The bundled phpFlickr library supports a shared secret as the second constructor parameter, so I just assume its omission was an oversight.

In slightly poor discipline, I have created a patch not only for that bug, but also something more like an added feature. It adds the (newer?) authentication token variable and integrates it into the object creation when supplied. The great benefit of using an authentication token is that private Flickr photos can be shown.

CommentFileSizeAuthor
#1 extra_api_settings-1320154-1.patch1.85 KBhughbris

Comments

hughbris’s picture

hughbris commented
StatusFileSize
new extra_api_settings-1320154-1.patch1.85 KB

As per issue report, patch which also adds authentication token setting to allow private photo sharing.

seanr’s picture

seanr
he/him
commented

This looks great. I may have time to test this over the weekend. If I do and it works, I'll also start a D7 port of the patch.

BarisW’s picture

BarisW commented
Status: Needs review » Postponed (maintainer needs more info)

Hi Hugh,

could you explain what the use case here would be?
If I'm right, shouldn't the auth token be given after validating the app (after OAuth authentication)?

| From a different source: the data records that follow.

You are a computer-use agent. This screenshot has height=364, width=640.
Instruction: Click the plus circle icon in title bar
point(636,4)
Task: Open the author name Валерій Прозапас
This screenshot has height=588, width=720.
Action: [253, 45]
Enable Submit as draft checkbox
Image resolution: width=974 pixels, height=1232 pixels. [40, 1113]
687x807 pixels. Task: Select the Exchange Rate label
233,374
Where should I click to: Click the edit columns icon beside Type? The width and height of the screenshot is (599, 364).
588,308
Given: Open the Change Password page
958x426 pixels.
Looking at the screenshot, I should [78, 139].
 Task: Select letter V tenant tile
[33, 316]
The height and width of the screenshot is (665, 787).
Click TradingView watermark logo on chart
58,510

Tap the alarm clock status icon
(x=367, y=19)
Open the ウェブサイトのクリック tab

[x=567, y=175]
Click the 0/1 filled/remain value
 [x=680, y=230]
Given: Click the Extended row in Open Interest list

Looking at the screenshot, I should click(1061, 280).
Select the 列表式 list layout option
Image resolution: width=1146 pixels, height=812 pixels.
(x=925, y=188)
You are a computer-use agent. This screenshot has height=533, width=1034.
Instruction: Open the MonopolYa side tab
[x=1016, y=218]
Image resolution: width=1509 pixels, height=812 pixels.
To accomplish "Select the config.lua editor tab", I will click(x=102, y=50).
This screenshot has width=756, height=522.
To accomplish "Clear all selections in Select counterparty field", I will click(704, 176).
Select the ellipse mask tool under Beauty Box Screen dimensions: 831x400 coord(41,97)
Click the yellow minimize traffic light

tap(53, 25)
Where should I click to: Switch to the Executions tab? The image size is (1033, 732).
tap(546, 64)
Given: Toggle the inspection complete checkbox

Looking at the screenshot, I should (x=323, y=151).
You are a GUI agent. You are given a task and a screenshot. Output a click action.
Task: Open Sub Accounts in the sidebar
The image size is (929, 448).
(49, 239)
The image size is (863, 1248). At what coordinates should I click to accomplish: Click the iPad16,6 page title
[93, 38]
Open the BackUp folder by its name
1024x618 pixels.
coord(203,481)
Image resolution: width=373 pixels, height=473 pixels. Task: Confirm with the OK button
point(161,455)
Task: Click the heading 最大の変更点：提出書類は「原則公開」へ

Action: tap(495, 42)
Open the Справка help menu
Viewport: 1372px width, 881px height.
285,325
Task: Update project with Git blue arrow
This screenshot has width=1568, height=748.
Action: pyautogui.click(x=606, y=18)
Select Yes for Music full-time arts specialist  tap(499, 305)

I think we need to implement #1420886: Use OAuth by July 31 cutover and then store the Authorization code in Drupal. This should not be set manually by the end-user, right? As far as can see, there is no way to get your auth code using the Flickr interface, right?

Please correct me if I'm wrong, but it seems that we can close this and implement #1420886: Use OAuth by July 31 cutover instead.

Whatever we do: first D7, then rollback to D6.

BarisW’s picture

BarisW commented

Ah, I see you already did a great job over at #1320302: Add an authentication token fetching tool!
I'll have a look what you've done (I just stepped in as co-maintainer and have to catch up with the current issues).

BarisW’s picture

BarisW commented
Status: Postponed (maintainer needs more info) » Fixed

I've added the $secret key to the flickr request (and committed to D6 & D7). Adding the authcode doesn't make sense for the time being, we need to focus on adding OAuth support. Marking this fixed, if you disagree please re-open.

Status: Fixed » Closed (fixed)

Automatically closed -- issue fixed for 2 weeks with no activity.